You can: log in, read the tech support FAQ, or request your lost password. This dumb message (and those ads) will appear on every screen until you register! Get rid of this crap by registering your own SA Forums Account and joining roughly 150,000 Goons, for the one-time price of $9.95! We charge money because it costs us money per month for bills, and since we don't believe in showing ads to our users, we try to make the money back through forum registrations.
 
  • Post
  • Reply
George Sex - REAL
Dec 1, 2005

Bisssssssexual
I just finished watching this one. I've never posted in this subforum and don't know the rules around spoilers, so I'm just write up front that I am going to be spoiling both Living and the movie it's based on, Ikiru.

I've seen that Living has gotten quite a positive reception, Bill Nighy even being nominated for an Oscar. I like a lot of adaptions, a notable few better than their source, but this one just missed me. I'm not sure if my memory of Ikiru is entirely hosed up from the decade plus ago I watched it, but the messages seemed so different, lacking nuance and worse.

From my memory of Ikiru, our boy Kanji seemed incredibly isolated. The entire way through, no one could understand him, inscrutable from beginning to end and disliked by everyone. He bumbled through death just as he bumbled through life, trying to wring some meaning from his final days on this planet. People just didn't understand what he was going through and couldn't. By the end, the only people who really understood or appreciated him were the people he helped, in a last ditch effort to feel alive. But the small change he enacted on the world, though understated, redeemed him as a formerly soulless bureaucrat.

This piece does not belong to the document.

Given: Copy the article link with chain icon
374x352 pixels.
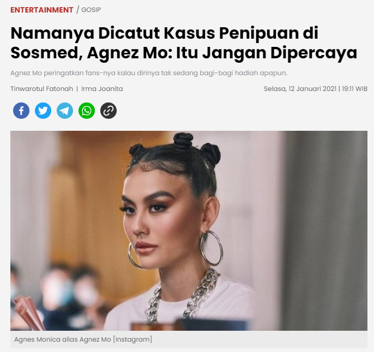Looking at the screenshot, I should coord(108,111).
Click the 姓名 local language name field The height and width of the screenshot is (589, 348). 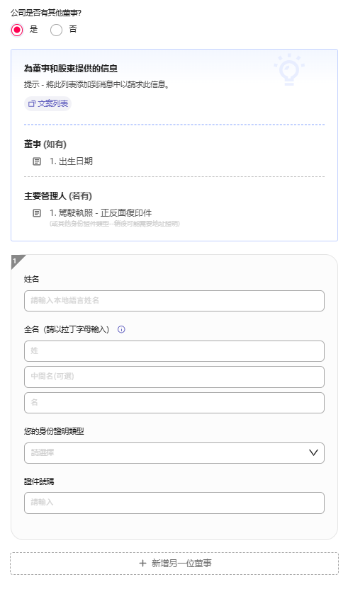pyautogui.click(x=174, y=300)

In Living, every single person, from his colleagues to some cop we only meet for 30 seconds is brimming with empathy, understanding for White Kanji, played by Nighy. Always on the verge of tears, so loaded with schmaltz. By the end he was perfectly understood by every person he helped, every person he came across even briefly, besides maybe his son, for some reason. It seems like an awful bastardization of its source entirely driven by optimism. But, so cynical the drive toward feeling unambiguously positive that I feel it ruins the message.

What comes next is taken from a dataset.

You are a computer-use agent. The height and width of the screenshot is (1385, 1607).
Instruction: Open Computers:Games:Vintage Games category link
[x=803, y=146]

It is difficult to be understood. Reject idleness, comfort: do good.

Anyway, my memory could be entirely flawed. Given the widespread praise of Living, it might be. But I wanted to see if any others are seeing what I am seeing

Adbot
ADBOT LOVES YOU

Zogo
Jul 29, 2003

Dorkopotamis posted:

It seems like an awful bastardization of its source entirely driven by optimism. But, so cynical the drive toward feeling unambiguously positive that I feel it ruins the message.

Anyway, my memory could be entirely flawed. Given the widespread praise of Living, it might be. But I wanted to see if any others are seeing what I am seeing

I haven't seen Living yet but it's common for a film to be modified like that when redone in another country/culture/time.

George Sex - REAL
Dec 1, 2005

Bisssssssexual
I think we're in relatively the same time, but of course in a different country/culture. The English are among the most alienating and emotionally dead people in existence and I think it would serve the movie if that came across more.

Zogo
Jul 29, 2003

Yes, I see both films are set around the time period.

I was talking in terms of the changing audience and fads/marketing. The year 1952 is ancient history that's been rewritten over too many times to count. If The Greatest Show on Earth was rereleased today it wouldn't reach #1 in the box office again.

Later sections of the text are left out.